Assassin’s Creed (2016)

Now streaming on HBO Go/Now
Director: Justin Kurzel
Starring: Michael Fassbender, Marion Cotillard

Michael Fassbender in Assassin’s Creed (20th Century Fox)

Michael Fassbender plays Cal Lynch, a death row inmate bailed out of his predicament by an evil corporation known (and familiar to gamers) as Abstergo. They introduce the animus, the key to the AC games, a contraption into which you plug in a present day human, and it allows them to access memories belonging to their ancestors. The animus’ owners, a father-daughter pair from Abstergo played by Jeremy Irons & Marion Cotillard, need Cal to access the memories of one ancestor. At the risk of continuing what is becoming an exceedingly dumb paragraph, this ancestor is an Assassin (big A means he’s official), and he may have knowledge of an artifact known as the Apple of Eden. Cotillard want the Apple because it mystically may be able to remove the will to commit violence from the human spirit. Irons wants it for more nefarious reasons, explained by the fact that, well, someone has to be the bad guy.

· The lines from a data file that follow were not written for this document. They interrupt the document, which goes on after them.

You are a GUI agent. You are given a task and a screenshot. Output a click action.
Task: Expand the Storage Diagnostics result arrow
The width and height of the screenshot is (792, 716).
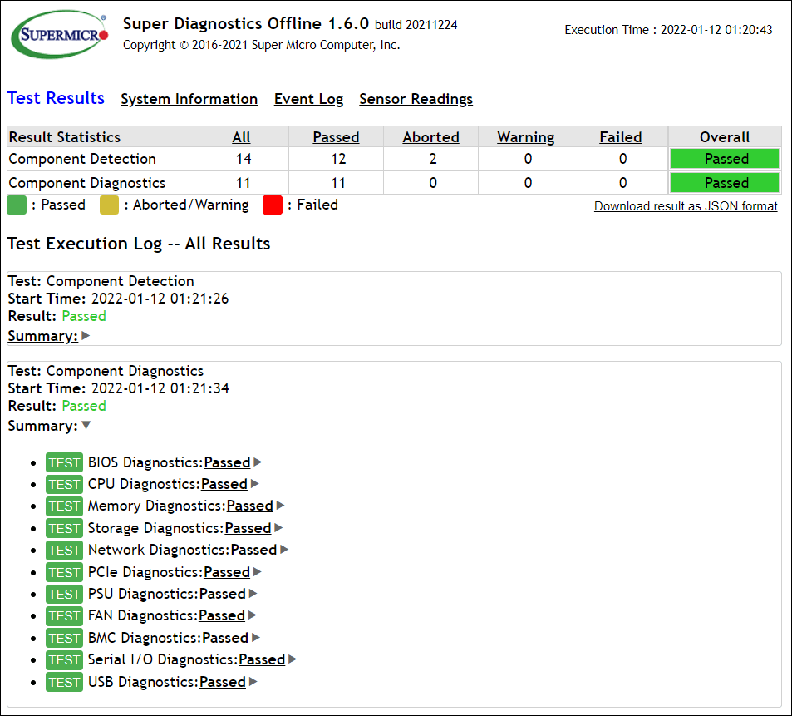pyautogui.click(x=278, y=528)
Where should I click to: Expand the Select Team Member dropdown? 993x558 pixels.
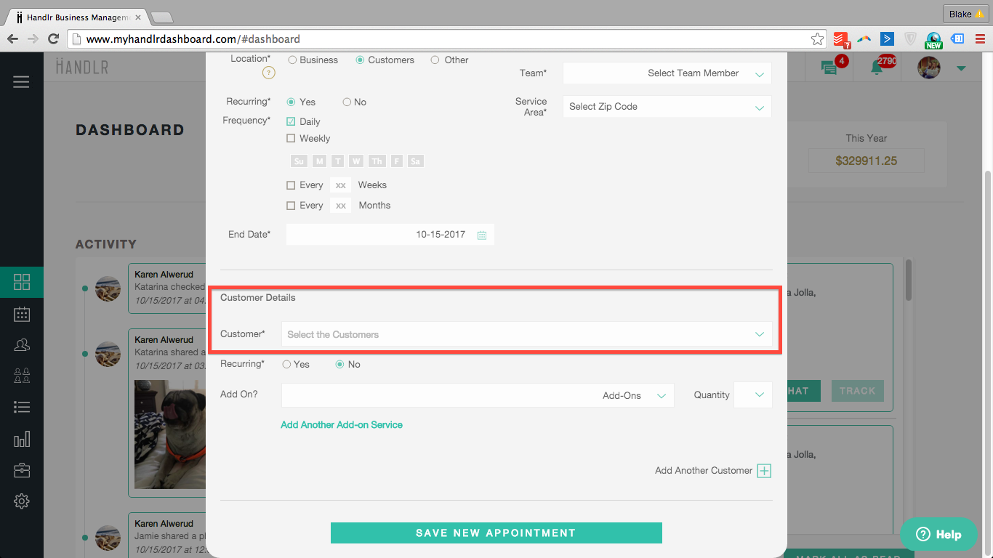[667, 73]
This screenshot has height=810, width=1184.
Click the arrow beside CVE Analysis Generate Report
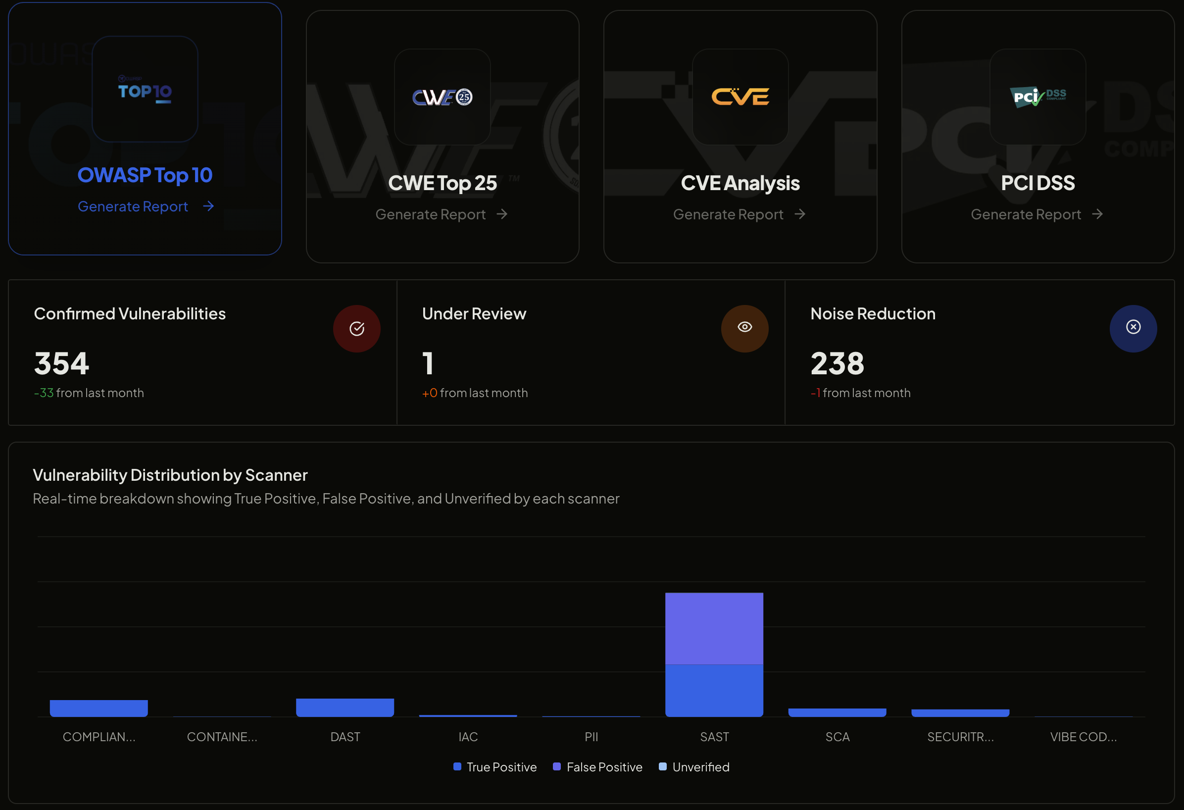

All of that nonsense is in line with the setup in the games. It’s all just silliness to get to the meat of what makes AC games such fun- exploring old cities with beautiful vistas, using stealth to assassinate evildoers, and… climbing. In early AC games, I always sought out the viewpoints first – the spires on churches or ledges on buildings that provided dramatically gorgeous panoramic views of the city. That moment, as the camera sweeps around you, was a stunning moment for gamers. You felt transported to that place, whether it was Third Crusade Damascus, 15th century Venice, or pre-Revolution Boston.

The film chooses 1492 Spain as its historical locale. Unfortunately, this was apparently during Spain’s memorable Fucking Everything Is On Fire period, so instead of gorgeous vistas, we get a generic, smoky, dark city. He does some climbing, but it’s frenetic and on the run. There’s some assassinating, but there’s hardly enough time spent figuring out why this life needed taking. It’s not good when a video game assassination quest is more fleshed out plotwise than a movie, but in the original 2007 game, I at least always understood why these characters needed to die.

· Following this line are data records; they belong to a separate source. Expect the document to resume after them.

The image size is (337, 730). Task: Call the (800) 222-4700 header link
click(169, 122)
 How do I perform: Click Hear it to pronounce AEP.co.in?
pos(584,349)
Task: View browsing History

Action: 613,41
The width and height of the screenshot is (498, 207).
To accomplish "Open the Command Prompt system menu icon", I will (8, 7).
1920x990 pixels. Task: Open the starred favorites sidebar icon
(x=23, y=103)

The film spends too much time talking about Cal’s backstory and letting Cotillard settle into that good girl working for bad people trope. It’s all boring. And worst of all, in those moments where a fight in old Spain verges on catching your attention, the movie cuts back to shots of Fassbender in the animus, just punching air and doing imaginary parkour like it’s the world’s worst rhythmic gymnastics routine. It kills your sense of being in the scene with his ancestor, and it’s all to get back to the far more boring present day story.

Marion Cotillard and Michael Fassbender in Assassin’s Creed (20th Century Fox)

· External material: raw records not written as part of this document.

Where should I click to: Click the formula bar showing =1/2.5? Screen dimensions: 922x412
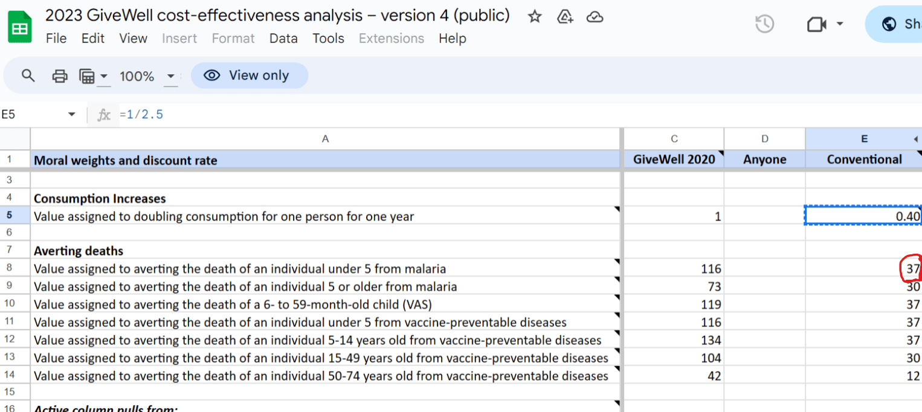pos(363,114)
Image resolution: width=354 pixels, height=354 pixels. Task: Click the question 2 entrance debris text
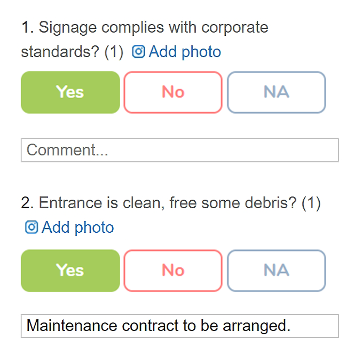[171, 203]
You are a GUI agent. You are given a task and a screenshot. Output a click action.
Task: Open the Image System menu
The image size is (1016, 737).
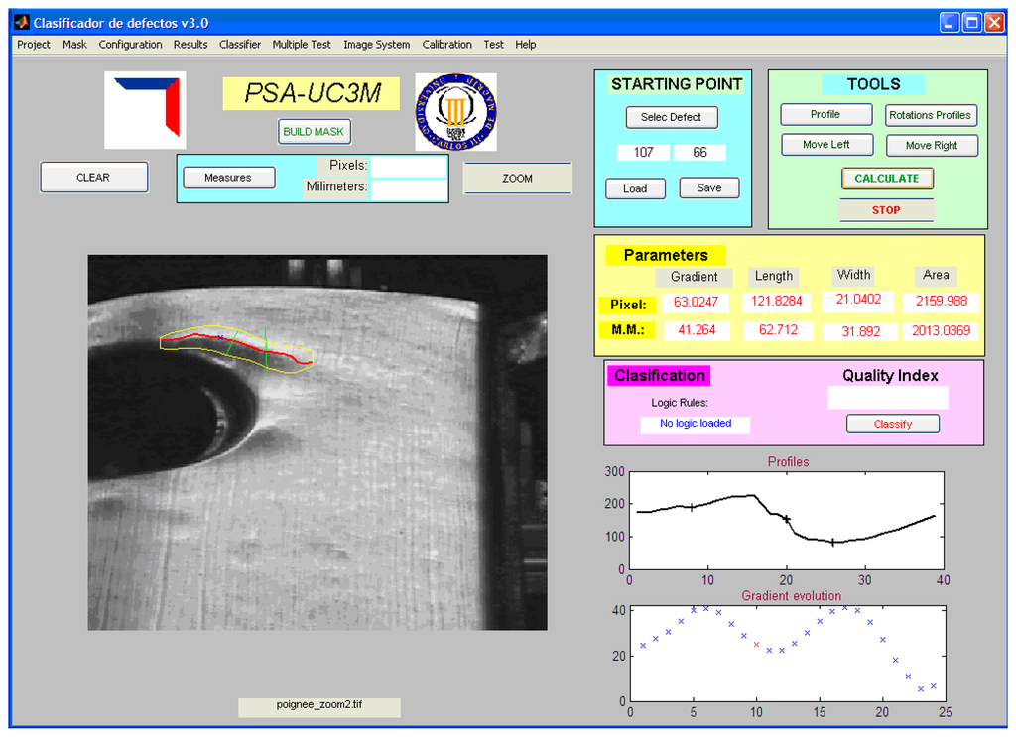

Fassbender, Cotillard, Irons, and castmates Michael K. Williams, Brendan Gleeson, and Charlotte Rampling are all incredibly talented pros, and they elevate this drivel to a level higher than it probably deserves. Even if some of their characters suck, their performances don’t. Rampling even manages to give a pretty commanding performance during her brief time on screen.

Assassin’s Creed is, remarkably, in the upper echelon of video game movies, but that unfortunately doesn’t make it good or worthwhile. It was like watching a movie made from a first draft. There are elements that could have worked, but it needed more revisions and care than the filmmakers put into it.